■ TASK
Show only those lines of the entries where the string "height" is found.

■ GIVEN RECORDS
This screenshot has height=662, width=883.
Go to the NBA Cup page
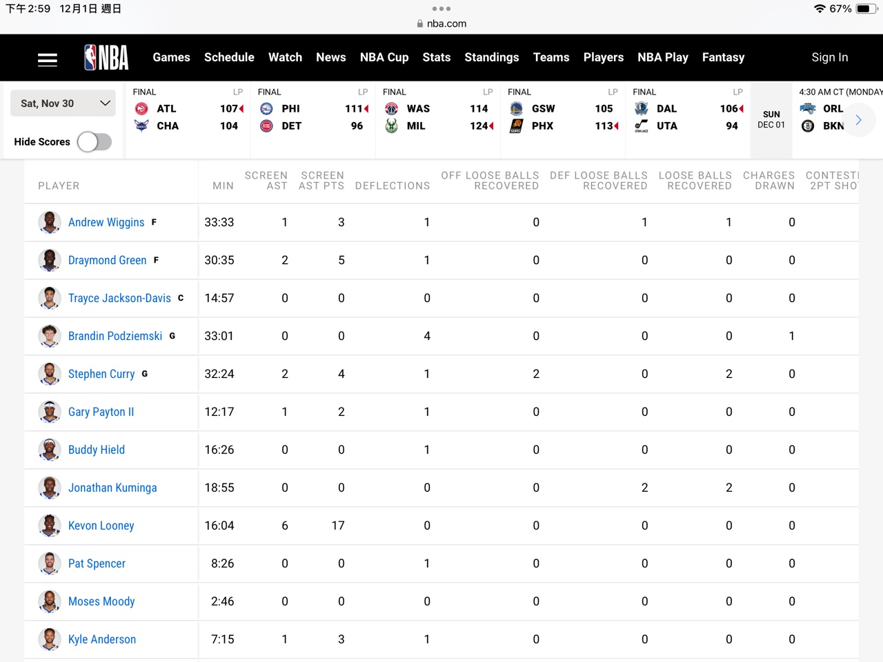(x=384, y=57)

...

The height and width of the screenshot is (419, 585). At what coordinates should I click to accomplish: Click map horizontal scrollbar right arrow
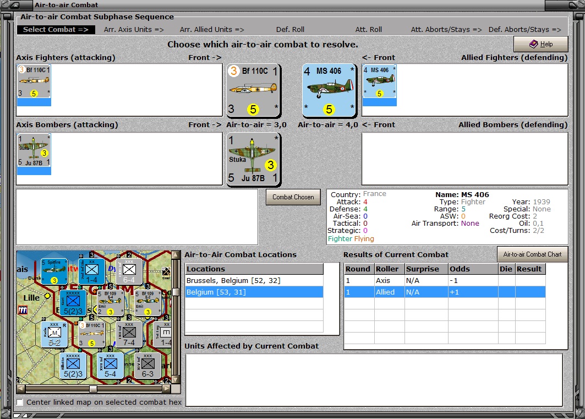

...

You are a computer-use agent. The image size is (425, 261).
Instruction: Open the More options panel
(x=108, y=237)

■ ANSWER TO THIS PROBLEM
This screenshot has height=662, width=883.
The height and width of the screenshot is (419, 585). At what coordinates should I click to accomplish: Click map horizontal scrollbar right arrow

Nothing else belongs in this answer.